Demokrasi tidak cukup dijalankan pada bidang politik. Demokrasi harus menjamin kesejahteraan rakyat. Tak ada gunanya pemilu sukses tanpa membuahkan peningkatan kesejahteraan rakyat. Dalam konteks jalan demokrasi itu partai politik (parpol) adalah sokoguru, pilar utama.
Lewat parpol, rakyat berhimpun secara politik. Lewat parpol pula rakyat memberikan suara dalam pemilu untuk memilih pemimpinnya. Lewat kader-kader parpol di legislatif pula rakyat menyalurkan aspirasi. Melalui kader-kader parpol di pemerintahan pula kebijakan-kebijakan publik dibuat dan diputuskan. Karena itu, mestinya para aktor politik patuh memperkuat jalan demokrasi secara institusional sesuai aturan main.

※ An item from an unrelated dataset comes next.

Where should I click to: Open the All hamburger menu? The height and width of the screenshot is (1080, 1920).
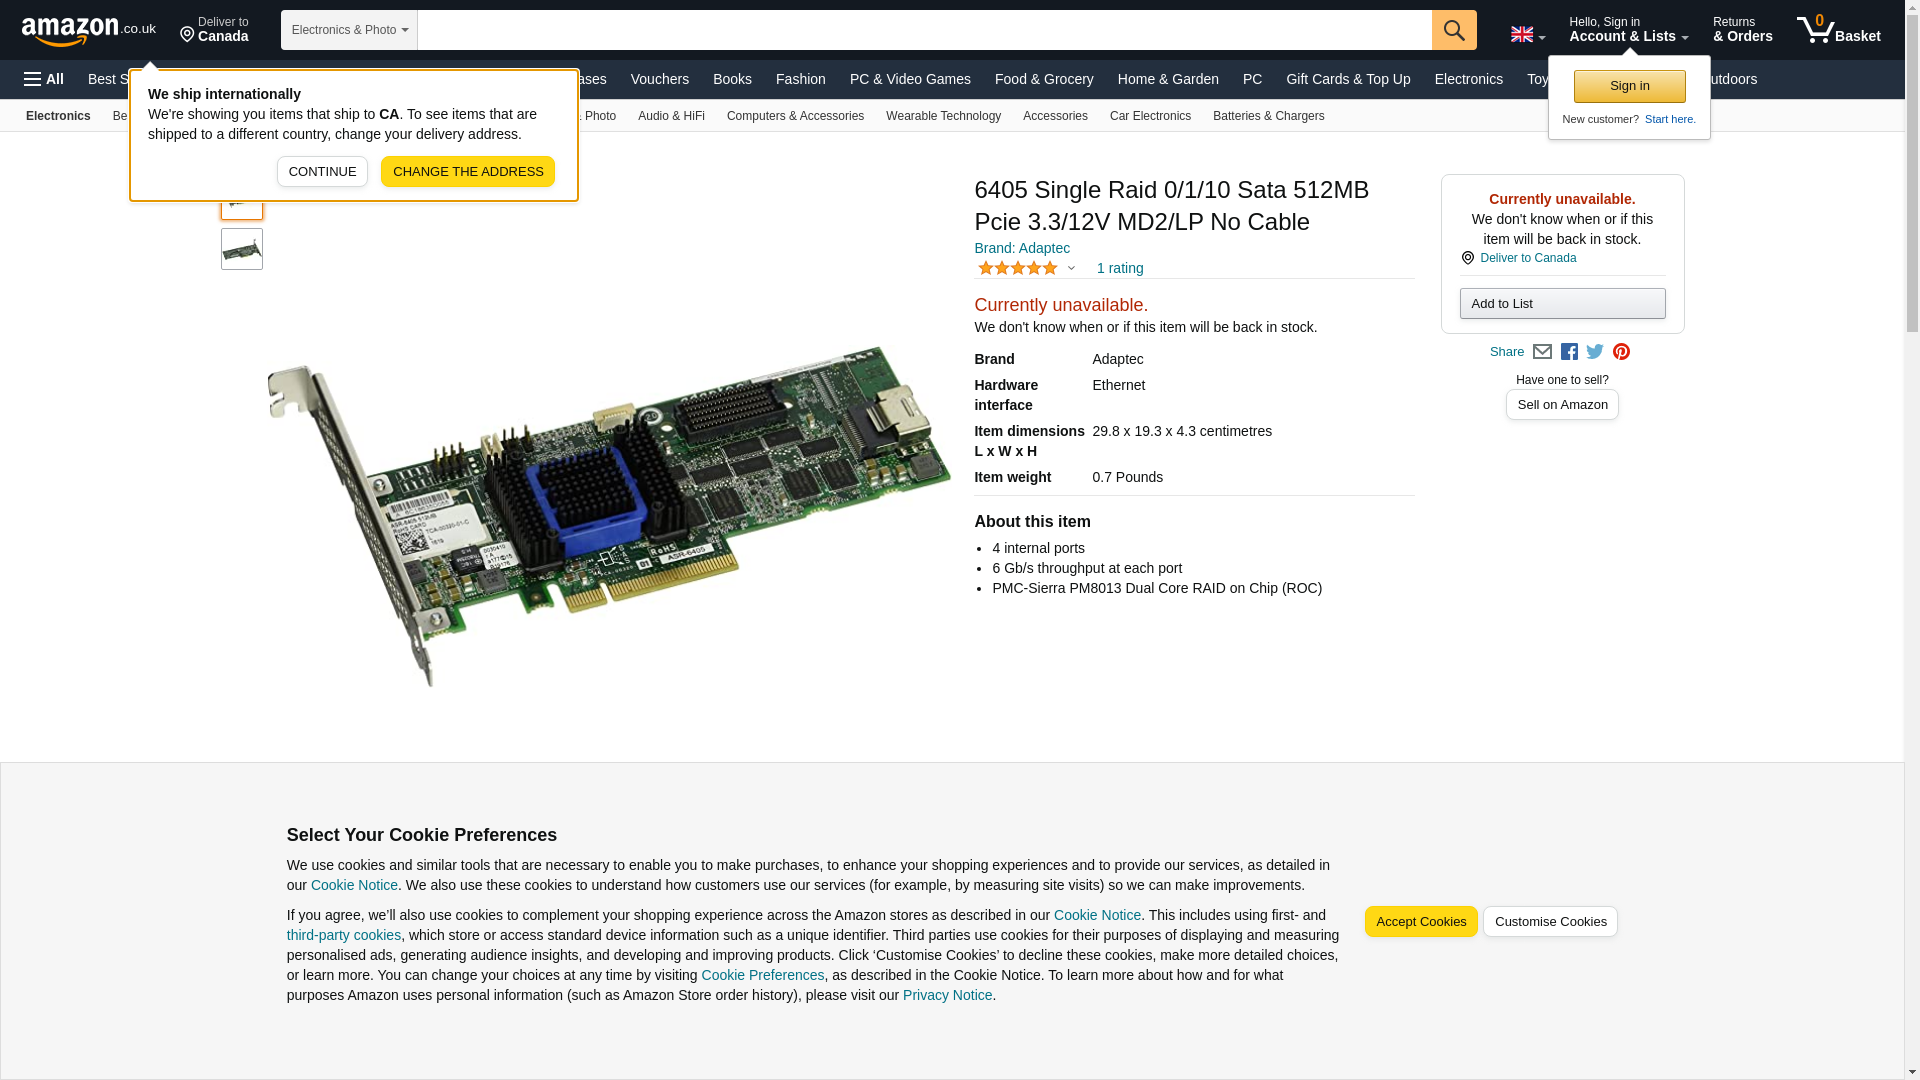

Parpol harus terus diperkuat agar mampu menjalankan fungsi pelembagaan politik rakyat. Meski praktiknya ada saja jalan di luar institusi, misalnya, dalam pemilu muncul kelompok relawan. Namun, politik, lebih khusus lagi pemilu, dalam perspektif Serat Kalatidha, akan dibaca secara pragmatis sekadar mekanisme perebutan kekuasaan.
Para aktor mengkalkulasi diri dan lawan. Pasang strategi dan taktik untuk saling mengalahkan, yang tak jarang kotor dan licik. Seolah-olah kekuasaan harus diraih dan dipertahankan dengan cara kotor dan licik, “zaman edan”.

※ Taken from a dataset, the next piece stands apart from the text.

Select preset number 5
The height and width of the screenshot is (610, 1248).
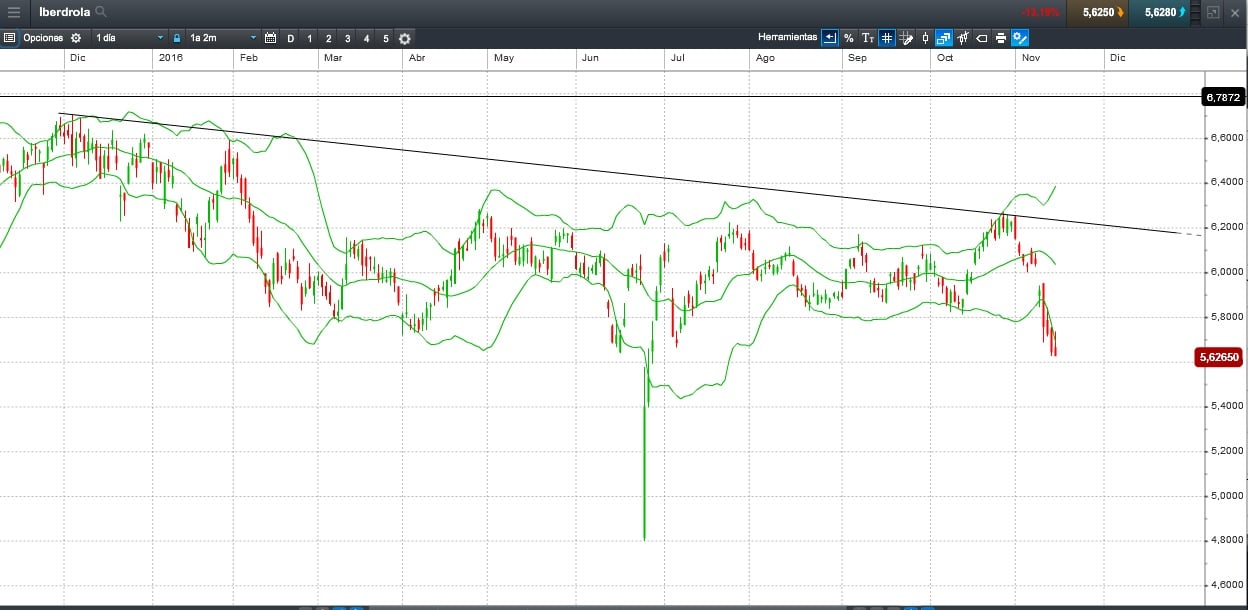385,38

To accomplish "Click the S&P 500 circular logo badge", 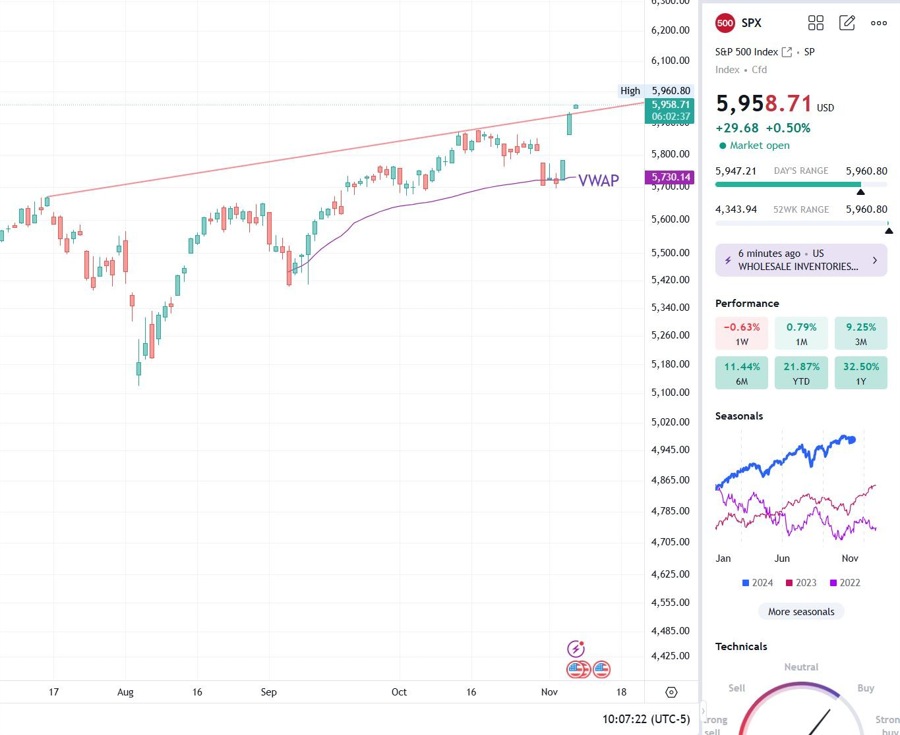I will 723,22.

Salah satu isu krusial yang menandai “zaman edan” dalam konteks pemilu adalah soal politik uang. Isu ini pula yang membuat politik terkesan kotor, berbiaya tinggi, yang berujung pada korupsi, bahkan dengan menyandera negara.
Melalui kolom berjudul “Suara Pemilih Tidak Gratis” (Kompas.com, 30/06/2023), saya mengingatkan bahwa pemimpin yang mendapatkan dukungan rakyat “berhutang” kepada rakyat. Mereka harus “melunasi” melalui kebijakan yang membela dan menguntungkan rakyat.
Sementara isu krusial lain adalah konten-konten hoaks, provokatif, dan segenap literasi media sosial lain yang cenderung manipulatif, asal bunyi, kampanye negatif, bahkan adu domba. Konten-konten negatif seperti itu diproduksi untuk menjatuhkan kompetitor. Berawal dari pertarungan dunia maya, bukan tak mungkin akan berlanjut pada dunia nyata. Tentu saja sangat jauh dari tujuan pemilu.
Pemilu sebagai jalan demokrasi sejatinya penuh harapan. Ajaran “eling lan waspada” dapat menjadi rujukan untuk mengigatkan tujuan pemilu yang sesungguhnya. Ajaran yang dirumuskan dalam Serat Kalatidha itu juga membangkitkan semangat dan upaya nyata secara bersama untuk mengubah perspektif kontestasi politik dari perlawanan menjadi perkawanan (persaingan dalam perkawanan), perpecahan/pembelahan menjadi persatuan/penyatuan. Ajaran itu juga mengembangkan model politik merangkul, bukan memukul.
Dalam konteks Indonesia, ajaran itu mengingatkan dan menyadarkan tentang politik kerakyatan yang berkeadaban, yang mengundang partisipasi warga negara dengan kesadaran penuh untuk menyempurnakan kehidupan bermasyarakat, berbangsa, dan bernegara atas dasar Pancasila. Seberuntung-beruntungnya yang lupa, masih beruntung yang sadar dan waspada.
Dikutip dari Kompas.com, Sabtu 12 Agustus 2023.